No ambiente econômico, a
competição entre empresas é a raiz de todo o processo de inovação de produtos e
serviços. É para conquistar mais clientes e aumentar resultados que as empresas
se arriscam, investindo em ideias que se transformam em novos produtos. A
seleção natural econômica premia as empresas mais eficientes e mais inovadoras,
garantindo-lhes a sobrevivência. Goste-se ou não, o homem não tem poder de
alterar essa lei da vida. Quando tenta fazê-lo, o resultado é desastroso; como
se observa em países como Cuba, Coreia do Norte ou Venezuela, onde a qualidade
de vida piora a cada ano.
Por outro lado, os países que entendem
que a competição é bem-vinda, atingem elevado grau de desenvolvimento.
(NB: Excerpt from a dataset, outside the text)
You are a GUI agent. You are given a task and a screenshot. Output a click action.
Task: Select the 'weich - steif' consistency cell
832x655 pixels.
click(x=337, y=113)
Muitas
vezes, mesmo sendo pobres em recursos naturais, como é o caso do Japão, tornam-se
inovadores, desenvolvem uma indústria dinâmica e elevam a qualidade de vida de
sua população. O Brasil e grande parte dos países da América Latina receberam
uma herança cultural, histórica e religiosa que abomina a competição. Dessa
forma, mesmo com toda a riqueza natural que possuem, não conseguem romper com
as amarras que os prendem na condição de subdesenvolvidos.
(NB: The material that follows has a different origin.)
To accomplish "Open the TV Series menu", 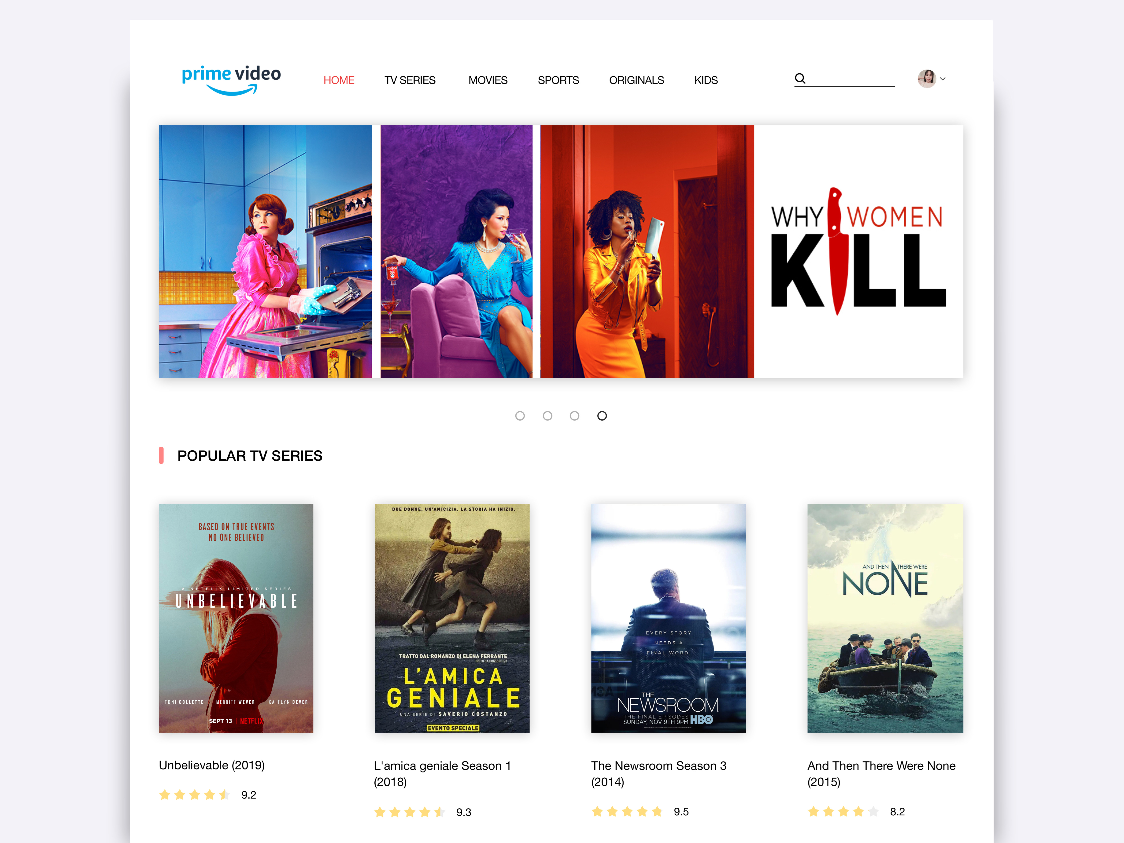I will 410,80.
No caso do Brasil, infelizmente a
sociedade hesita em valorizar os cidadãos que se esforçam para ter uma vida
digna. Muito pelo contrário. Para esses cidadãos sobram burocracia e tributos. Portanto,
há um verdadeiro incentivo à cultura do mínimo esforço. É como se houvesse uma
punição pelo esforço próprio, diante das benesses do dolce far niente. Daí a grande popularidade de programas sociais
como o da Bolsa-Família. O que era para ser uma ajuda emergencial com o
objetivo de reduzir a pobreza e diminuir a disparidade de renda, tornou-se meio
de vida. A lógica da assistência social é que ela deveria durar apenas o
suficiente para que o beneficiado se capacitasse para retornar ao mercado de
trabalho. Entretanto, o que se observa país afora é que muitos chefes de
família preferem manter-se na condição de desempregados ou de trabalhadores
informais para continuar recebendo ajuda estatal. Os políticos espertalhões
agradecem. Trata-se do voto cabresto institucionalizado, potencializado pela
baixa escolaridade.
O problema maior desse assistencialismo são as oportunidades
perdidas pelo país. Não há na história econômica da humanidade país que tenha
se transformado sem valorizar o esforço de seus cidadãos. Coreia e China são
exemplos de nações que conseguiram superar adversidades ao apostar na
meritocracia e na educação. Não há segredo. Uma população mais escolarizada
torna-se mais preparada para a competição do mundo atual. Os empregos são
melhor remunerados. Novos negócios surgem. A qualidade de vida avança. Por que
então insistir em um modelo que não deu certo em lugar algum? Porque o modelo
atual gera domínio e dependência. Beneficia quem está no poder. Porque não há
projetos para o país e principalmente porque quando as consequências negativas
do modelo chegar, talvez o governo seja outro. E como diria John Maynard Keynes,
no longo prazo todos estaremos mortos.